(The Guardian) Feast your eyes on these foodie walking tours, which reveal the flavours – and culture – of cities from Lisbon to Lima, Havana to Hanoi. (Here, I wrote Bogotá and Buenos Aires.)
“This is where Bogotá’s top chefs come shopping,” says Foodies Colombia guide and chef Juliana Salazar, browsing Paloquemao market’s stalls for fruity tropical bounties such as guanábana (soursop), feijoa, pitahaya (dragonfruit) and lulo piled up in perfect pyramids. Colombians have started appreciating the natural bounty of the world’s second-most biodiverse country and flock to the city’s best-stocked mercado.

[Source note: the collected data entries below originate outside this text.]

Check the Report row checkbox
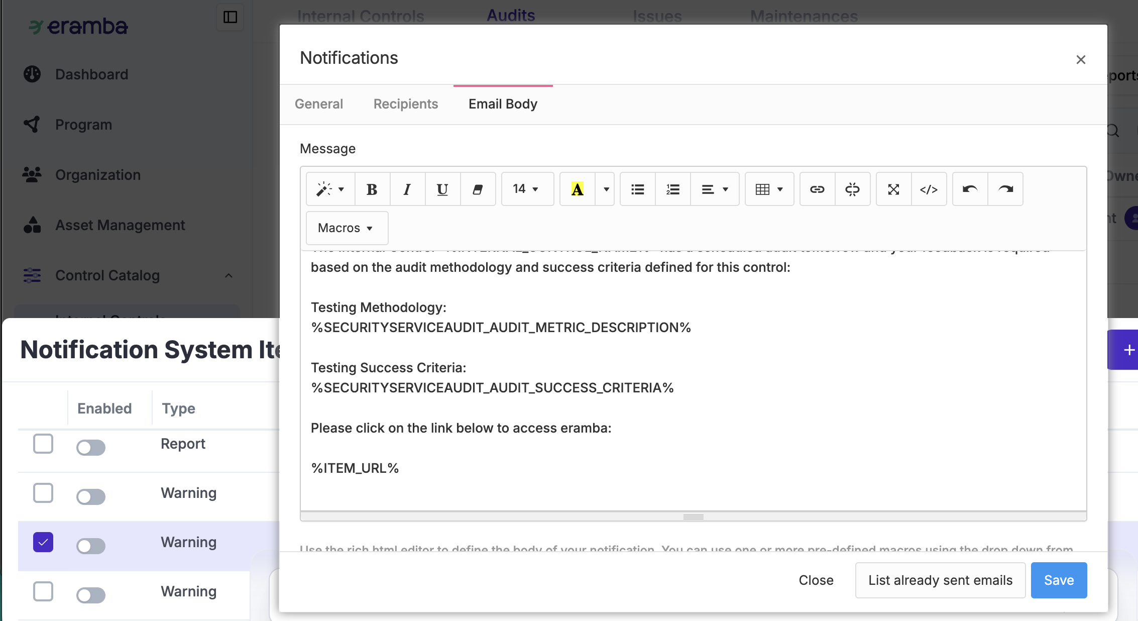Viewport: 1138px width, 621px height. [x=43, y=444]
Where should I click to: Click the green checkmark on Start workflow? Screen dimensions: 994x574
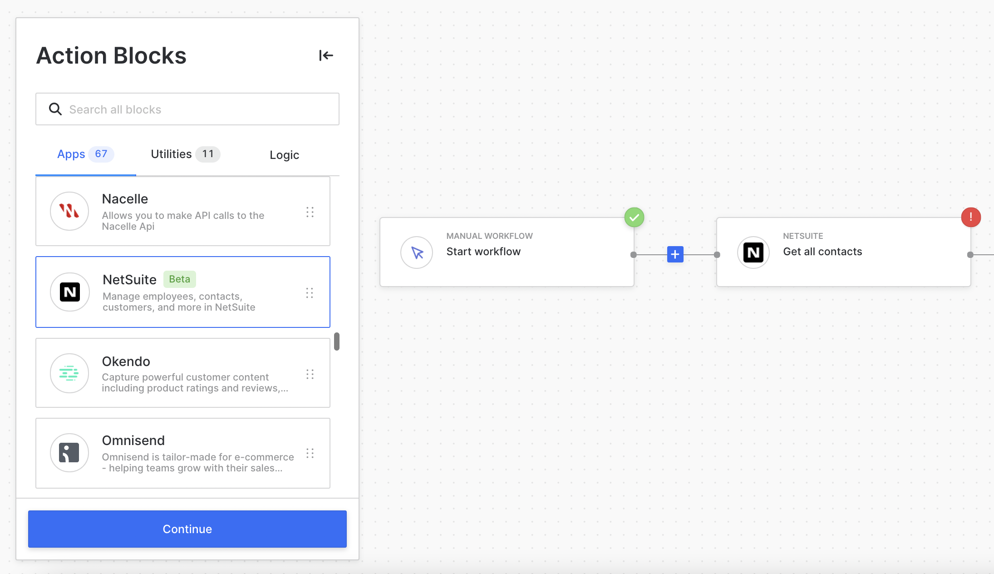[x=634, y=218]
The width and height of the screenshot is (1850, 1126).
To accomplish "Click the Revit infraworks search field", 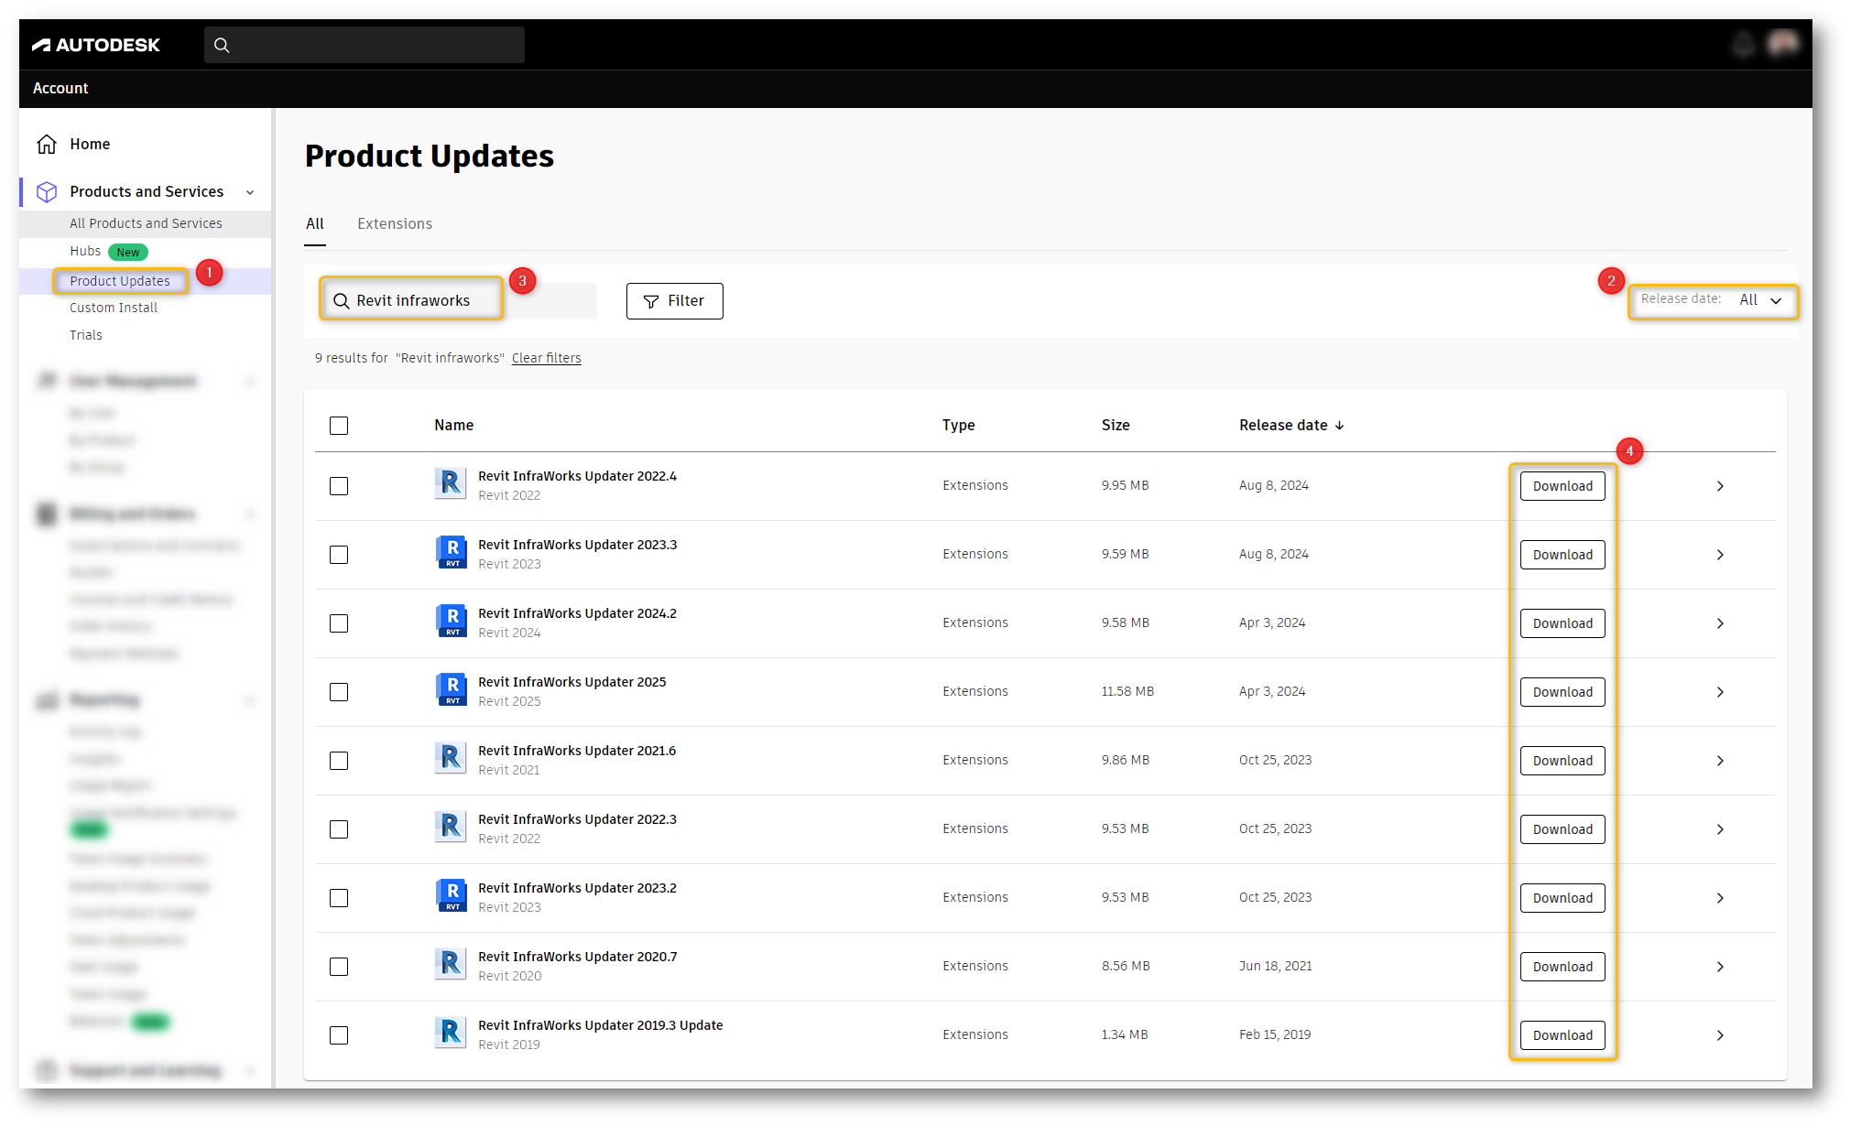I will coord(414,300).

Street-food kiosks serving local dishes have also grown in popularity and, besides trying a rainbow assortment of sweet natural treats at the Fruti Fruti stand, Juliana gives the lowdown on dishes made by Paloquemao’s finest purveyors. Doña Aurora’s chicken and “meat” tamal tolimense (from Tolima) is described as great hangover fodder, while warm cheesy pandebono rolls and avena (a chilled oatmeal and vanilla drink) are breakfast staples at Pandebonitos de la virgen. Paloquemao’s street-food queen, however, is Doña Rosalba; on Sundays, she sells 2,000 portions of lechona, slow-cooked pork with dried peas and rice that are mixed back into the hog and served with crackling and a white corn arepa. Leave room to sample one last dish – traditional chicken and three-potato Colombian soup ajiaco – finishing the four-hour eating tour totally sated.